### TASK TO COMPLETE:
Update the rows from the start of the records through the line containing "Pelo mesmo motivo", inclusive, replacing "Locate an element on the screen." with "Find an element on the screen." and leaving everything else the same.

### DATASET:
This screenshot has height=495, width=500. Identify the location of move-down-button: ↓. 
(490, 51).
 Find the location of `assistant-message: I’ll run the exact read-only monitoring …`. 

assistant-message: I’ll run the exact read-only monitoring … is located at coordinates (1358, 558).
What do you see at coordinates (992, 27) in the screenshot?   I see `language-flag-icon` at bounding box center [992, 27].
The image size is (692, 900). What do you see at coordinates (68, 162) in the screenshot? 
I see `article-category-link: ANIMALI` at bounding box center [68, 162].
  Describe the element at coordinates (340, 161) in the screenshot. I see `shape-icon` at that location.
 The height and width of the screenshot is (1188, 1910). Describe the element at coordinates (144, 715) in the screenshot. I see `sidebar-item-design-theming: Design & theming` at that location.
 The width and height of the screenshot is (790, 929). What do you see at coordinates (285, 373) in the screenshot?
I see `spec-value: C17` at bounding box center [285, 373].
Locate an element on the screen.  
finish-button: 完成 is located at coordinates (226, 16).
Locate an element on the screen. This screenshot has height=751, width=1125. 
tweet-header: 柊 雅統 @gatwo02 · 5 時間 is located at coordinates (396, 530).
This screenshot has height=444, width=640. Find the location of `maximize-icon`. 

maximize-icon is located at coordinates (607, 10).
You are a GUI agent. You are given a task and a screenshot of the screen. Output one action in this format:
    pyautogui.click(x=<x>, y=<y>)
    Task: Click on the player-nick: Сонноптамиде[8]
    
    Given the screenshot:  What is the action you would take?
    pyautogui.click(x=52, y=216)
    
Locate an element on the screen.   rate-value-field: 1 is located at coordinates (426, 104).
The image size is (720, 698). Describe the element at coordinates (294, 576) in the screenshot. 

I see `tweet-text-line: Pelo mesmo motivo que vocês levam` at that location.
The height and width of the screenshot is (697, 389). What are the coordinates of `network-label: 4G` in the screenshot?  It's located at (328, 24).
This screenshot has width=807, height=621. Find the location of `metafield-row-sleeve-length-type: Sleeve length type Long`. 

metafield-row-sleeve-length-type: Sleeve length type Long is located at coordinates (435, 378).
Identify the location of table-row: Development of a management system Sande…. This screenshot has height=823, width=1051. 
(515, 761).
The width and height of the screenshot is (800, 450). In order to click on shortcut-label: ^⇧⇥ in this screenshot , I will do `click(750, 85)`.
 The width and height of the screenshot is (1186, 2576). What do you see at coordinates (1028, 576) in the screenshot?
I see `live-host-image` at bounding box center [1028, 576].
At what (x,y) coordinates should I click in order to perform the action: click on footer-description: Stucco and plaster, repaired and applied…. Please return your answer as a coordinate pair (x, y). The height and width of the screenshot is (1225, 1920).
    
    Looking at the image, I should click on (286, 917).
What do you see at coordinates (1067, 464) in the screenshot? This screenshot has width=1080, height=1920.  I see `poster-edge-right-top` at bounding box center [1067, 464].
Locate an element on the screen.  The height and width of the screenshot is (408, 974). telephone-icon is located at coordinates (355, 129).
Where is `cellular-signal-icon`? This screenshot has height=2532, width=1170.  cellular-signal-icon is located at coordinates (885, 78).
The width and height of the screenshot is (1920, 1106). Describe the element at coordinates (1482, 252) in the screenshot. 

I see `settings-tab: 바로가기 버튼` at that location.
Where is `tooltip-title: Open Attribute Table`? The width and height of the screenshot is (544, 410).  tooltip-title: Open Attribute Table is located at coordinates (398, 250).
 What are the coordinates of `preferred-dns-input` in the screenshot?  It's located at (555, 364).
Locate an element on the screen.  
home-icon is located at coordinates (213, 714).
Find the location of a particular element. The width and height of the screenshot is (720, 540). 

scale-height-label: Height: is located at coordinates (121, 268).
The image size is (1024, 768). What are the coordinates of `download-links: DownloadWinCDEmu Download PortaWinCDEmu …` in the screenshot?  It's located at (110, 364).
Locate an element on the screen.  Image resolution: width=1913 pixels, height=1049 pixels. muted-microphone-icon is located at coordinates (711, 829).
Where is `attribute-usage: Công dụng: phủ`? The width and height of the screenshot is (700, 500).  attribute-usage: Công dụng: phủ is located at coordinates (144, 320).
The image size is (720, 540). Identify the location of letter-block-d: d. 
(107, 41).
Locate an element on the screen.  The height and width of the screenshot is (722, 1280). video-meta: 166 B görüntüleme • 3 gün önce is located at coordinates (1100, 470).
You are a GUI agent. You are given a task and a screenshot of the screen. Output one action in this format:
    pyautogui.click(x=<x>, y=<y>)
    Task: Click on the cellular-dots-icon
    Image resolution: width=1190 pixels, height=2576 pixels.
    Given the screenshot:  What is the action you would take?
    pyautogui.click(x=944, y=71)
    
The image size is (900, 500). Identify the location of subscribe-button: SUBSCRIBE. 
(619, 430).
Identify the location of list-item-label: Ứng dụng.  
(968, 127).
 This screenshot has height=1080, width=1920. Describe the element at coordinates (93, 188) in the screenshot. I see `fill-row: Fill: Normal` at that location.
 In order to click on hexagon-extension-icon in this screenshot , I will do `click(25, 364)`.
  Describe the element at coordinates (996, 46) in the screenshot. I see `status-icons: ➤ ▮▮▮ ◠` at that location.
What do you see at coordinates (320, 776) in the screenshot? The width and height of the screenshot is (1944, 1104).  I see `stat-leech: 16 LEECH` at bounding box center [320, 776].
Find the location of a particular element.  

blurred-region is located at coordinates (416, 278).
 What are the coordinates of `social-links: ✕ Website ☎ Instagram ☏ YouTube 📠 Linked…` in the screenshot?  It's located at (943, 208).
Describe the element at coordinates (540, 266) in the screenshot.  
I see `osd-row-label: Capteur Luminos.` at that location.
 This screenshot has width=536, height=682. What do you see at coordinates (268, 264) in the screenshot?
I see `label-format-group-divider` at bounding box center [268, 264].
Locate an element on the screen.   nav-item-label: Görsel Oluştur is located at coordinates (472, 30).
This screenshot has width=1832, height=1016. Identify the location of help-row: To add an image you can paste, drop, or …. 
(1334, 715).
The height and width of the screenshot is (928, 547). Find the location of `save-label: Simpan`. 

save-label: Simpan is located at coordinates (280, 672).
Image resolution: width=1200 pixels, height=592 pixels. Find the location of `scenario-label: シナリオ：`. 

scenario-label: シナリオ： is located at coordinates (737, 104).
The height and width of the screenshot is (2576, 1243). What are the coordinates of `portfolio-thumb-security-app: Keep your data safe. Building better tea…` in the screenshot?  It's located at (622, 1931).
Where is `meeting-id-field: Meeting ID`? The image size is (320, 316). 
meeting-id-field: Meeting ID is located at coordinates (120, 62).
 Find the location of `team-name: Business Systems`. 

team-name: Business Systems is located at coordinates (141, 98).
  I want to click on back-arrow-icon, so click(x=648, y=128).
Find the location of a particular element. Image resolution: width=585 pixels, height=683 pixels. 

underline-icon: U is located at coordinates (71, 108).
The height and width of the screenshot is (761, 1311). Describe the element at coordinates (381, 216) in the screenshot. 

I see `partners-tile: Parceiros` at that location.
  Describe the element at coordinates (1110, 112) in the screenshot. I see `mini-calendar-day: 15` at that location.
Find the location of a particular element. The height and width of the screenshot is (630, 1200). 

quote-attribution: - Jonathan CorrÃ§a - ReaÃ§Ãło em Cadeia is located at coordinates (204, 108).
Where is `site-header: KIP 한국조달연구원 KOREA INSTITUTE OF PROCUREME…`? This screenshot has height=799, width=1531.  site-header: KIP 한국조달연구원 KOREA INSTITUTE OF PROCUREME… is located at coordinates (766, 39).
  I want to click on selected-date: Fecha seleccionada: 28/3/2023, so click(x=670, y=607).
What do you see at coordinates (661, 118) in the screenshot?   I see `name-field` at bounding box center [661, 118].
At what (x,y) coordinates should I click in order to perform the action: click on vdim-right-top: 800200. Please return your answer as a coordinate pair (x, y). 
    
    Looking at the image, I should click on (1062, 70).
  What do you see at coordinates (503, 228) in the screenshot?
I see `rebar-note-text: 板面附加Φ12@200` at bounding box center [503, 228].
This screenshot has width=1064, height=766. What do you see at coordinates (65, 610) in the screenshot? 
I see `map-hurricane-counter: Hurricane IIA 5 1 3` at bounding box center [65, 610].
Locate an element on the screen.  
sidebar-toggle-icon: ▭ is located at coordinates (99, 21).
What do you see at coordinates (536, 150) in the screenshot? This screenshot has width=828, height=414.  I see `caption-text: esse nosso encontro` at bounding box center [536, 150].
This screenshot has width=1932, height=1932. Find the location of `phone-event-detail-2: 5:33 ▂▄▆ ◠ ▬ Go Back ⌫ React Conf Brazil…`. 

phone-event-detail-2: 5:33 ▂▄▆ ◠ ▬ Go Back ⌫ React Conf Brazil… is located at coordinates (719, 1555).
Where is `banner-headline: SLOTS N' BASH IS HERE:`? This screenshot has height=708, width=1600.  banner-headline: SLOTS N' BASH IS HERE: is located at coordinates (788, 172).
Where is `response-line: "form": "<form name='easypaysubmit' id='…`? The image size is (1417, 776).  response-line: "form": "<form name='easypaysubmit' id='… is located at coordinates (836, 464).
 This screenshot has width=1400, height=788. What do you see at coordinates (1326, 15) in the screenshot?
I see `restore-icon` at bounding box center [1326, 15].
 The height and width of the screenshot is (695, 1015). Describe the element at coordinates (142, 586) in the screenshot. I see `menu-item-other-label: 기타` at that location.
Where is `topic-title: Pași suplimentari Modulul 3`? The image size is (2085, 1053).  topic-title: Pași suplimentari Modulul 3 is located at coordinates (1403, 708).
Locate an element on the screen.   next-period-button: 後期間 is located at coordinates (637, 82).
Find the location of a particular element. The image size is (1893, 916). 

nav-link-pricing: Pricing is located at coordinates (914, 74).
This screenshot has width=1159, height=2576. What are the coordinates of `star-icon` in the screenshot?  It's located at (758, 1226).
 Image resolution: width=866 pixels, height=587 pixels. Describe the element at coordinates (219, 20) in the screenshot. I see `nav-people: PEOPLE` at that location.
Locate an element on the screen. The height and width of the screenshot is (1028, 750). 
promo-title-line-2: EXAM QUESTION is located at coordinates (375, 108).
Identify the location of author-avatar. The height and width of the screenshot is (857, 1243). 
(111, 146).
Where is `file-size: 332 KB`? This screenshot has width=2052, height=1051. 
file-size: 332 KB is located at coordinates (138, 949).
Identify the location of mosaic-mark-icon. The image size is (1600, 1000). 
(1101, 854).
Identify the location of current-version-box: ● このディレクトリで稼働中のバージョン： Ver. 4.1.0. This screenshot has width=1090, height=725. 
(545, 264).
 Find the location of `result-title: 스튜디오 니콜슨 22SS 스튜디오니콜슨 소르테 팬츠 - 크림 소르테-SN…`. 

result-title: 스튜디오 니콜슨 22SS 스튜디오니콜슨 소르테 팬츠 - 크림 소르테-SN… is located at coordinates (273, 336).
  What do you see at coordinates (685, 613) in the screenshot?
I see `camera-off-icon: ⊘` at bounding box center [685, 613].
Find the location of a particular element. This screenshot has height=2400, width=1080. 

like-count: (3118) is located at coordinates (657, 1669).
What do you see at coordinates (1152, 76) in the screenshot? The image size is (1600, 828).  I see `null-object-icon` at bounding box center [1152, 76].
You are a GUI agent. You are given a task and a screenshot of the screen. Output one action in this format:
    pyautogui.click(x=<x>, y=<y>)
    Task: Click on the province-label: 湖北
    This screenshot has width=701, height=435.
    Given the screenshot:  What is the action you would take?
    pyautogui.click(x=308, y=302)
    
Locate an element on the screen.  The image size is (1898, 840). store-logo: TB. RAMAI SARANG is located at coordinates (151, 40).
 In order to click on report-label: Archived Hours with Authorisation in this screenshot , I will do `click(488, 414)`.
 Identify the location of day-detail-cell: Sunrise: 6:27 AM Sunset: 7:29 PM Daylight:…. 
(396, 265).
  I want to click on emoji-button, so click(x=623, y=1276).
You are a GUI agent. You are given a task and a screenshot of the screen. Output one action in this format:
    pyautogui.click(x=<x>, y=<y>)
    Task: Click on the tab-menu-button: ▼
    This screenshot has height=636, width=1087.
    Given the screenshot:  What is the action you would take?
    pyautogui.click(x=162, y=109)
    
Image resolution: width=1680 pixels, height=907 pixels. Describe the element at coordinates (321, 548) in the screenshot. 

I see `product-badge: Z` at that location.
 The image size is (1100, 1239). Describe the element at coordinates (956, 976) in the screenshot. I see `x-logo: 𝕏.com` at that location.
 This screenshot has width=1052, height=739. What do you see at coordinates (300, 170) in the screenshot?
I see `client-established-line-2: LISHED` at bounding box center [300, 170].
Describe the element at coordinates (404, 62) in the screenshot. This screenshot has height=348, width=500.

### RESPONSE BOX:
This screenshot has height=495, width=500. Identify the location of move-down-button: ↓. 
(490, 51).
 Find the location of `assistant-message: I’ll run the exact read-only monitoring …`. 

assistant-message: I’ll run the exact read-only monitoring … is located at coordinates (1358, 558).
What do you see at coordinates (992, 27) in the screenshot?   I see `language-flag-icon` at bounding box center [992, 27].
The image size is (692, 900). What do you see at coordinates (68, 162) in the screenshot? 
I see `article-category-link: ANIMALI` at bounding box center [68, 162].
  Describe the element at coordinates (340, 161) in the screenshot. I see `shape-icon` at that location.
 The height and width of the screenshot is (1188, 1910). Describe the element at coordinates (144, 715) in the screenshot. I see `sidebar-item-design-theming: Design & theming` at that location.
 The width and height of the screenshot is (790, 929). What do you see at coordinates (285, 373) in the screenshot?
I see `spec-value: C17` at bounding box center [285, 373].
Find an element on the screen.  
finish-button: 完成 is located at coordinates (226, 16).
Find an element on the screen. This screenshot has height=751, width=1125. 
tweet-header: 柊 雅統 @gatwo02 · 5 時間 is located at coordinates (396, 530).
This screenshot has height=444, width=640. Find the location of `maximize-icon`. 

maximize-icon is located at coordinates (607, 10).
You are a GUI agent. You are given a task and a screenshot of the screen. Output one action in this format:
    pyautogui.click(x=<x>, y=<y>)
    Task: Click on the player-nick: Сонноптамиде[8]
    
    Given the screenshot:  What is the action you would take?
    pyautogui.click(x=52, y=216)
    
Find an element on the screen.   rate-value-field: 1 is located at coordinates (426, 104).
The image size is (720, 698). Describe the element at coordinates (294, 576) in the screenshot. 

I see `tweet-text-line: Pelo mesmo motivo que vocês levam` at that location.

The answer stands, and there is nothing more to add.